Fourth, the tea price increased very slowly from the 1950s to the early 1990s. As figure 5.5 shows, it took almost ten years for the tea price to increase from ¥0.20 (1950) to ¥1.00 (1959) per kilogram, and an additional thirty years to reach ¥10.00 (1992). Xu Kun, the head of the Xishuangbanna Supervision Bureau of Technology and Quality, recalled that in 1992, when the tea price in Xishuangbanna was only ¥10 per kilogram, he was visited by a special guest from Hong Kong. This guest suggested that the local tea production should be placed under better supervision because he had witnessed how “lazy” the local peasants were when they worked in the tea fields, and he felt it was a pity that the good tea material was not being well managed.

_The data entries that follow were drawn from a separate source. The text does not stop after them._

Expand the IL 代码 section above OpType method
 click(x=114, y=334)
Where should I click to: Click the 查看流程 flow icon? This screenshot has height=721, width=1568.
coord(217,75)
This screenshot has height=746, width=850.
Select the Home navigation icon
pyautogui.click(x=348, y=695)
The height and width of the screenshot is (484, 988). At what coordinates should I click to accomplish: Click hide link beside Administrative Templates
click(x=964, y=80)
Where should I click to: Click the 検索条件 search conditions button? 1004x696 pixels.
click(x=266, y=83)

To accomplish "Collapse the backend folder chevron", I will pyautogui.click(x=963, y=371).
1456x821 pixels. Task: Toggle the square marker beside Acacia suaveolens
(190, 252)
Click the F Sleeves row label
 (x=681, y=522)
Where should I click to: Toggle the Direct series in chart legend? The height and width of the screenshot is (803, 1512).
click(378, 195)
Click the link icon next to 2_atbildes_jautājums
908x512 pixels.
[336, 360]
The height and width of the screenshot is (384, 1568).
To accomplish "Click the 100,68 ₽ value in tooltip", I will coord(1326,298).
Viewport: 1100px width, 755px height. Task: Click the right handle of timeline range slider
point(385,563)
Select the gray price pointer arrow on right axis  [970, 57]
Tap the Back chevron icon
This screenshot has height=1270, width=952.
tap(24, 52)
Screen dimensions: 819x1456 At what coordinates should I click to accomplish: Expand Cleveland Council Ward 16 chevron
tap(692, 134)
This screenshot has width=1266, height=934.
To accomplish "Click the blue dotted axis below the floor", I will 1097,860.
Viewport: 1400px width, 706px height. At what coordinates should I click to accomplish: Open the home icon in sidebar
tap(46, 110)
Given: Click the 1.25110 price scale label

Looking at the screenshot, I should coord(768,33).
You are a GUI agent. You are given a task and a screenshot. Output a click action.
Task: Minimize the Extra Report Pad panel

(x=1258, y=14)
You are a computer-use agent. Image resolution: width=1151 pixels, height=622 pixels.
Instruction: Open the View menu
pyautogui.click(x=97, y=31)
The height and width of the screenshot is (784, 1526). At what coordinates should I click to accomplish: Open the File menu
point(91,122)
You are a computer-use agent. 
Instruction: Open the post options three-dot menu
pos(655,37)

Since the early 1990s, people from Puer tea consumption areas, such as Hong Kong (and, later, Taiwan), had been attracted by the value of Puer tea and started paying attention to the situation in the production area. Though the Hong Kong guest's impression about laziness might well be a prejudiced view of local production techniques, local people hadn't started actively working on tea because tea prices were still low. At present, however, outside traders were worried that some locals were working too hard, overpicking the trees and curbing the tea's natural growth.